Lesen lernen in Bio und Chemie

Das hilft. Die Schülerinnen und Schüler sagen, dass sie sich den Text durch mehrmals lesen gut merken und verstehen können. Für diejenigen, die eine besondere Förderung benötigen, ist Pädagoge Sascha Bocchino da. „Wir haben Kinder, die konnten zu Beginn des Schuljahres gar nicht lesen. Jetzt schaffen sie es schon, einen ganzen Text selbst zu lesen“, so Bocchino.
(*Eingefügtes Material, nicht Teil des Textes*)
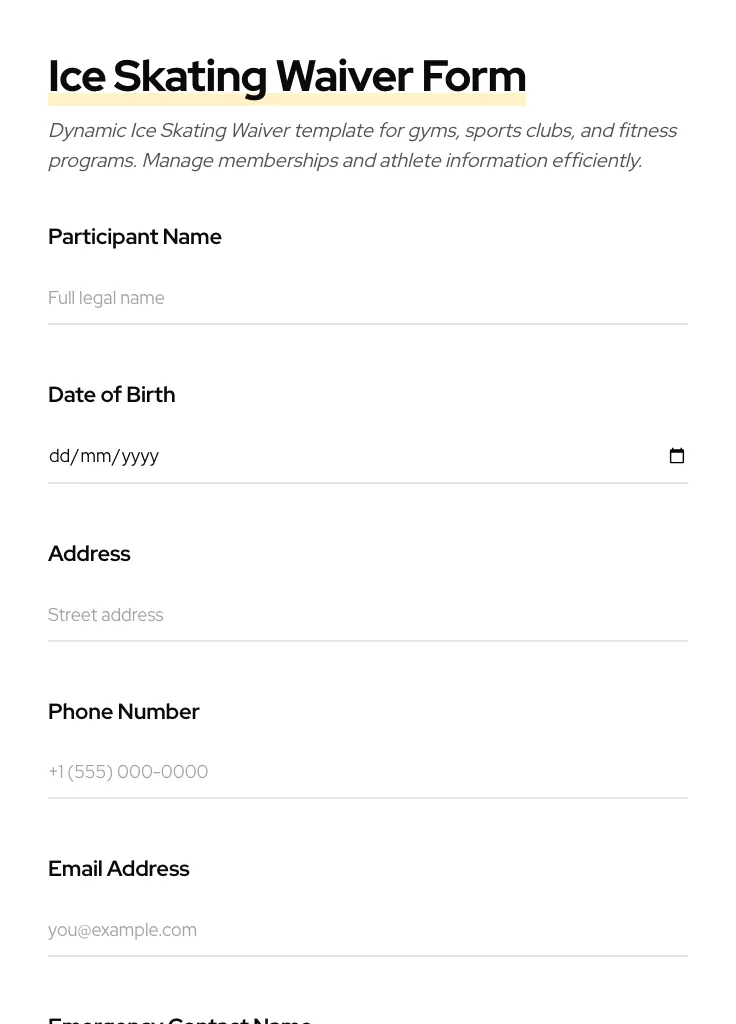
Task: Select the mm month segment of date
Action: 95,456
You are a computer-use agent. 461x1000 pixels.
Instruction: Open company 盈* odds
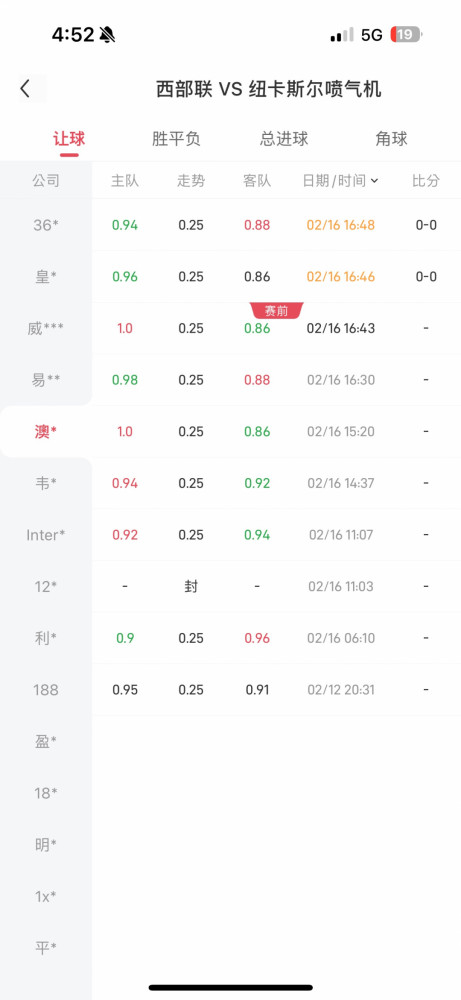tap(46, 742)
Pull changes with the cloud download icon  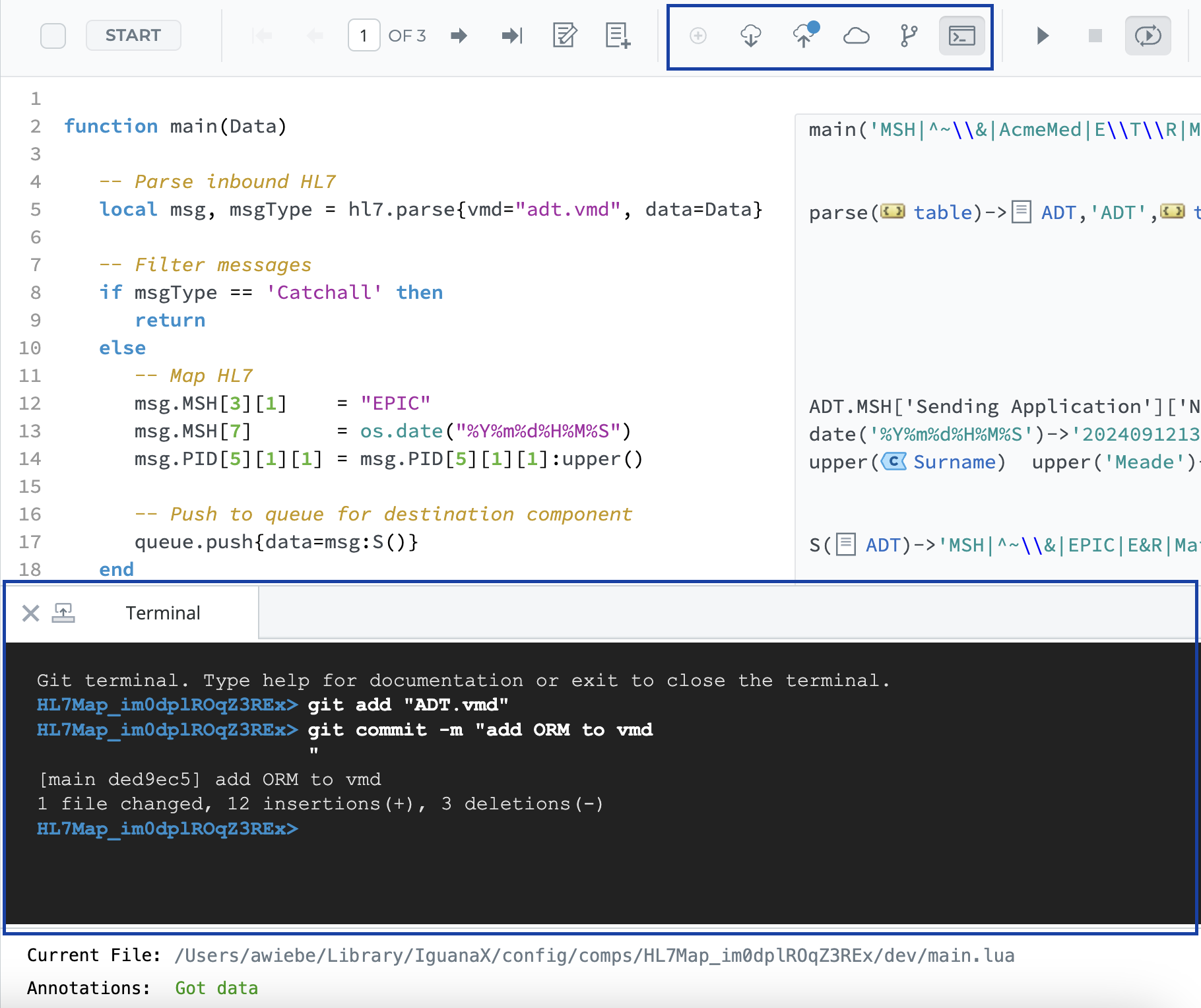click(750, 36)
Die Methode des Textknackers werde auch in der Oberstufe angewendet, so Fachbereichsleiter Lars Held. Das Ziel: Den Schülern soll auch das Lesen von Fachtexten leichter fallen. Daher streben Ritzmann und Held, die kompetenzübergreifend zusammenarbeiten, eine Transferleistung an, mit der nicht nur im Deutschunterricht, sondern auch in den Naturwissenschaften das Lesen geübt wird. „Die Leseübungen finden ganzheitlich statt, von der 5. bis zur 13. Klasse“, berichtet Schuldirektor Florian Dinger begeistert.

Ob ihre Projekte der IGS Geismar und der IGS Bovenden einen Preis einbringen, wird sich im Februar bei der Preisverleihung zeigen.